# [Your assignment]
Repeat exactly the lines from the start of the entries below through the line containing "Click the copy". Omit the rest.

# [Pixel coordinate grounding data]
==*==

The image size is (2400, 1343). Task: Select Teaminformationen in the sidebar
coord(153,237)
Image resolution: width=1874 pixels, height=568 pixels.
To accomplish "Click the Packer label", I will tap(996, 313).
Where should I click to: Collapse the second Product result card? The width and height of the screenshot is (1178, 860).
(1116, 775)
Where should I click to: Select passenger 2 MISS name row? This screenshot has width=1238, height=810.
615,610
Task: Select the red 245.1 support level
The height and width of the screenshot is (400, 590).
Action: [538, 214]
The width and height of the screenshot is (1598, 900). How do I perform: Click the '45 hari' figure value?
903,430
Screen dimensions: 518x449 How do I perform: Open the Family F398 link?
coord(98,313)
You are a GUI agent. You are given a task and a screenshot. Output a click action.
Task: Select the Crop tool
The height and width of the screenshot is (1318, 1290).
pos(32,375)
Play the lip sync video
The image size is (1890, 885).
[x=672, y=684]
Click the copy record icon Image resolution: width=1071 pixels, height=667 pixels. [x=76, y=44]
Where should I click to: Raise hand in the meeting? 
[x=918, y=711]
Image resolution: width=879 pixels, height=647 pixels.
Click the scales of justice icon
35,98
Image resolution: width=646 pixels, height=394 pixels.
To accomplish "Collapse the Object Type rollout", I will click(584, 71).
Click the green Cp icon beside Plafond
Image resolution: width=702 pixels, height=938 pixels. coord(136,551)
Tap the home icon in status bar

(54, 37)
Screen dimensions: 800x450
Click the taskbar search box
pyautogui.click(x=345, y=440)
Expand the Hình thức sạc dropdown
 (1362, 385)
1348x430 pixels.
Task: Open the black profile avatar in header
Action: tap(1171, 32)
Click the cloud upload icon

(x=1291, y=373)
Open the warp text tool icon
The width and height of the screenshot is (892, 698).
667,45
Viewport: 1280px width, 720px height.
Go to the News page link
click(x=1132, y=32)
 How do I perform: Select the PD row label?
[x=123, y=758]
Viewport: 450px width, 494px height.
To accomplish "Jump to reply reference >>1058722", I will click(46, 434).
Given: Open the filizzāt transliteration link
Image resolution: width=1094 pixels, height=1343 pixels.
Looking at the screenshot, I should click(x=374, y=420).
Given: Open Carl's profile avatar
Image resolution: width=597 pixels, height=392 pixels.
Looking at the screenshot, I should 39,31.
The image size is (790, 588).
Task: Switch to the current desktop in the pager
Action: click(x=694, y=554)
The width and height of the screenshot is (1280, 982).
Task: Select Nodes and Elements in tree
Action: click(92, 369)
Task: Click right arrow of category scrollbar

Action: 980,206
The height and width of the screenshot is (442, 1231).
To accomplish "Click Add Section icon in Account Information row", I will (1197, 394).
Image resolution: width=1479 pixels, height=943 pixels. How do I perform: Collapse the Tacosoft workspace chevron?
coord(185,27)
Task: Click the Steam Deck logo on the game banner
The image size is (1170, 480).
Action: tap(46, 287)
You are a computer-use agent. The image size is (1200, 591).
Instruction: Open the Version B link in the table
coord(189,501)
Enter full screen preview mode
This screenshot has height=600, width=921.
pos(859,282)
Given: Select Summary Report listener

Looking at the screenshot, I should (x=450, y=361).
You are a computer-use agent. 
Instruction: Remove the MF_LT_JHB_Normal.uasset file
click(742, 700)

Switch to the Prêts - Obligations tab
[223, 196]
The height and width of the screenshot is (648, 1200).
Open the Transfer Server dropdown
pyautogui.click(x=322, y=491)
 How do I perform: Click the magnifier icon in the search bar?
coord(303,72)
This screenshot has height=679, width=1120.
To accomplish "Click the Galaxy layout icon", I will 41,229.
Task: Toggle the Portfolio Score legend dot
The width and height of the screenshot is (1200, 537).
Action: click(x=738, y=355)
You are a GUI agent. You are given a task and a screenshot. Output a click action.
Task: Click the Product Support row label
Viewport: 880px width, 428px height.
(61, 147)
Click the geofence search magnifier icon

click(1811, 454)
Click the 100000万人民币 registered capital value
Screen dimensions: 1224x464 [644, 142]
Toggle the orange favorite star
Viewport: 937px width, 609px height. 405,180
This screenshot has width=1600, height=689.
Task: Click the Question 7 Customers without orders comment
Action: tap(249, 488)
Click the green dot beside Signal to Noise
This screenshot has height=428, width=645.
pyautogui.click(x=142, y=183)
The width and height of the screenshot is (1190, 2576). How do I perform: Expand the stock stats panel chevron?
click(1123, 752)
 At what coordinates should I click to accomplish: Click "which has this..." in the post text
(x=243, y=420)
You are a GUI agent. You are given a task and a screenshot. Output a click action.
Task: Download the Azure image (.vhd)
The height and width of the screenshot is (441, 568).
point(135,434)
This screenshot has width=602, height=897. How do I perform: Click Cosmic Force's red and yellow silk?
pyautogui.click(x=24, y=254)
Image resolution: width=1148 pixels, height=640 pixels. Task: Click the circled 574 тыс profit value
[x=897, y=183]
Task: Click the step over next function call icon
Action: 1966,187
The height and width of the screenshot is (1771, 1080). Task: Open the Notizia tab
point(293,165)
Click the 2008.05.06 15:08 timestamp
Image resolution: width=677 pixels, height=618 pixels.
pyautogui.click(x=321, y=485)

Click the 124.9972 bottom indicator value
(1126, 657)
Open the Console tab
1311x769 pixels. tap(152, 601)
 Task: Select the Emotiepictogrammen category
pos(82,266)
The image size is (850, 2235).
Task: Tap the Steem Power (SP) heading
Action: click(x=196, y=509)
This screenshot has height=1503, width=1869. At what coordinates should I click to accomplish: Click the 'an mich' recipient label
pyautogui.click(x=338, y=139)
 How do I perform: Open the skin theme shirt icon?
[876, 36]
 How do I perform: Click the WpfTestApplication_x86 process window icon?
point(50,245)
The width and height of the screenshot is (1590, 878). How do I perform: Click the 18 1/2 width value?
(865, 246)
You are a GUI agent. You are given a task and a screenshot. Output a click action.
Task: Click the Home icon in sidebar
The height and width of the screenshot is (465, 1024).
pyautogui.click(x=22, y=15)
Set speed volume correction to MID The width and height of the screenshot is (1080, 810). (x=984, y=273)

==*==

# [Output of the task]
The image size is (2400, 1343). Task: Select Teaminformationen in the sidebar
coord(153,237)
Image resolution: width=1874 pixels, height=568 pixels.
To accomplish "Click the Packer label", I will tap(996, 313).
Where should I click to: Collapse the second Product result card? The width and height of the screenshot is (1178, 860).
(1116, 775)
Where should I click to: Select passenger 2 MISS name row? This screenshot has width=1238, height=810.
615,610
Task: Select the red 245.1 support level
The height and width of the screenshot is (400, 590).
Action: [538, 214]
The width and height of the screenshot is (1598, 900). How do I perform: Click the '45 hari' figure value?
903,430
Screen dimensions: 518x449 How do I perform: Open the Family F398 link?
coord(98,313)
You are a GUI agent. You are given a task and a screenshot. Output a click action.
Task: Select the Crop tool
The height and width of the screenshot is (1318, 1290).
pos(32,375)
Play the lip sync video
The image size is (1890, 885).
[x=672, y=684]
Click the copy record icon Image resolution: width=1071 pixels, height=667 pixels. [x=76, y=44]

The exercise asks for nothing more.